SUPPLIED RECORDS below:
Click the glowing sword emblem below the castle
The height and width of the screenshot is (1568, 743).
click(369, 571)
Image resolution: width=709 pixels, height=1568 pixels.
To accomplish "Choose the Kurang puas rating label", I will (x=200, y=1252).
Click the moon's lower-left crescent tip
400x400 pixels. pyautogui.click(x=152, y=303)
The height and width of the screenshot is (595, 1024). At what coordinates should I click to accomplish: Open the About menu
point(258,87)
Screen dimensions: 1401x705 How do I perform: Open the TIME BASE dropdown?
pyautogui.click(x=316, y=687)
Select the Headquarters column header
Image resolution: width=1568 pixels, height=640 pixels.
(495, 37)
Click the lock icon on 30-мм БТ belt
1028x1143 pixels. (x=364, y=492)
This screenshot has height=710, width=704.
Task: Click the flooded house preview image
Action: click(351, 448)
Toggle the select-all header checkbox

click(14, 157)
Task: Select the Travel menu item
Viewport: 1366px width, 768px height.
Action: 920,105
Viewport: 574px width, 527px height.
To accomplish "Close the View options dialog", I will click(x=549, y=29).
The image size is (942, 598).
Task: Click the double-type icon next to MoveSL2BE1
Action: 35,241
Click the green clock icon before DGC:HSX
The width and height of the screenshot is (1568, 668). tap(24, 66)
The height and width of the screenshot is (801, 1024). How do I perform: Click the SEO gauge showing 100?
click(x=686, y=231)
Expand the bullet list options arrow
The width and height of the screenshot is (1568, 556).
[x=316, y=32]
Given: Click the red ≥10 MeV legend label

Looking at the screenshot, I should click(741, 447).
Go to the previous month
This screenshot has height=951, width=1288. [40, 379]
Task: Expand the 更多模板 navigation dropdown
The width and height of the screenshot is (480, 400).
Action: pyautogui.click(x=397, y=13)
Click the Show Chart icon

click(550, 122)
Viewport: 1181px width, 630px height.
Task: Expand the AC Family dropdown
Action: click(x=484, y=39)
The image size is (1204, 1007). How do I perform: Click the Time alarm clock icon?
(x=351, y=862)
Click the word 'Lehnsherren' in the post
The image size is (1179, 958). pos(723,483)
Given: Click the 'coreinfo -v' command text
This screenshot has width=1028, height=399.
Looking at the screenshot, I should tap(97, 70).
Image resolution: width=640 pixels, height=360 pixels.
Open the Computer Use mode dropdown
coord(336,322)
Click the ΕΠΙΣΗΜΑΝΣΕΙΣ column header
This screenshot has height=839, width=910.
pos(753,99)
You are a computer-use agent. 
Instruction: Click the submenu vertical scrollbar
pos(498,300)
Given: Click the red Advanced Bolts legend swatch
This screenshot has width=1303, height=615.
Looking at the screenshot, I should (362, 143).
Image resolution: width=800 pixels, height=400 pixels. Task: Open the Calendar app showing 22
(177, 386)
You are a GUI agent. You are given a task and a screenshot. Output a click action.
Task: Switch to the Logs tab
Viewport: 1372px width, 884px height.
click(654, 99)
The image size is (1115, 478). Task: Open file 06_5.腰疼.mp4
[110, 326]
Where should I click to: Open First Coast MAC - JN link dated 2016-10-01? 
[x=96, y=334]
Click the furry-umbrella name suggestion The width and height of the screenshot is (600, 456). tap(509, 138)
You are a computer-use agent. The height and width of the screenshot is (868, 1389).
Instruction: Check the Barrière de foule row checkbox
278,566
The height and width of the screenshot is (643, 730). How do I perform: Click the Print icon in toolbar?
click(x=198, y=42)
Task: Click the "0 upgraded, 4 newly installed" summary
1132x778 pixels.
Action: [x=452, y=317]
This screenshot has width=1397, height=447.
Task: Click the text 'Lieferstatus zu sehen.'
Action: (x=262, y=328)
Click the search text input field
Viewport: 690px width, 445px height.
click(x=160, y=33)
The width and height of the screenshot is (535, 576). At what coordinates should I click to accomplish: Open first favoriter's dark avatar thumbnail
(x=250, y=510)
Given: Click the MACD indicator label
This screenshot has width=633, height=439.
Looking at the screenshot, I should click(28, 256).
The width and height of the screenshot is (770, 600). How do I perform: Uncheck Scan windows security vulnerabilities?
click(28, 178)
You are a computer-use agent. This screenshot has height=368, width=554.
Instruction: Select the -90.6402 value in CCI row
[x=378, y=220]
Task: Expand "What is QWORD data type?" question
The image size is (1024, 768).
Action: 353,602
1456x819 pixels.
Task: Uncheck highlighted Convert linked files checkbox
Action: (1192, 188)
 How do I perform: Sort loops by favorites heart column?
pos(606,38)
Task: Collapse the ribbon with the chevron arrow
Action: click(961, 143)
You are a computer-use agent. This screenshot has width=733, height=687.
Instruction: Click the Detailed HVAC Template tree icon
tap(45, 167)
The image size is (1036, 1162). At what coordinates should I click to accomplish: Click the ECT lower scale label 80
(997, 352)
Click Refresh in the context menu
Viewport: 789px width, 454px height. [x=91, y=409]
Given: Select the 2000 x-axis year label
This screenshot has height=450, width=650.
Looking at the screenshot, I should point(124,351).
End of SUPPLIED RECORDS.
WORK ORDER: From the records above, retype only the lines starting at the line that contains "The height and width of the screenshot is (1568, 743)." and ending at the line that contains "Viewport: 574px width, 527px height.", both included.

RESULT:
The height and width of the screenshot is (1568, 743).
click(369, 571)
Image resolution: width=709 pixels, height=1568 pixels.
To accomplish "Choose the Kurang puas rating label", I will (x=200, y=1252).
Click the moon's lower-left crescent tip
400x400 pixels. pyautogui.click(x=152, y=303)
The height and width of the screenshot is (595, 1024). At what coordinates should I click to accomplish: Open the About menu
point(258,87)
Screen dimensions: 1401x705 How do I perform: Open the TIME BASE dropdown?
pyautogui.click(x=316, y=687)
Select the Headquarters column header
Image resolution: width=1568 pixels, height=640 pixels.
(495, 37)
Click the lock icon on 30-мм БТ belt
1028x1143 pixels. (x=364, y=492)
This screenshot has height=710, width=704.
Task: Click the flooded house preview image
Action: click(351, 448)
Toggle the select-all header checkbox

click(14, 157)
Task: Select the Travel menu item
Viewport: 1366px width, 768px height.
Action: 920,105
Viewport: 574px width, 527px height.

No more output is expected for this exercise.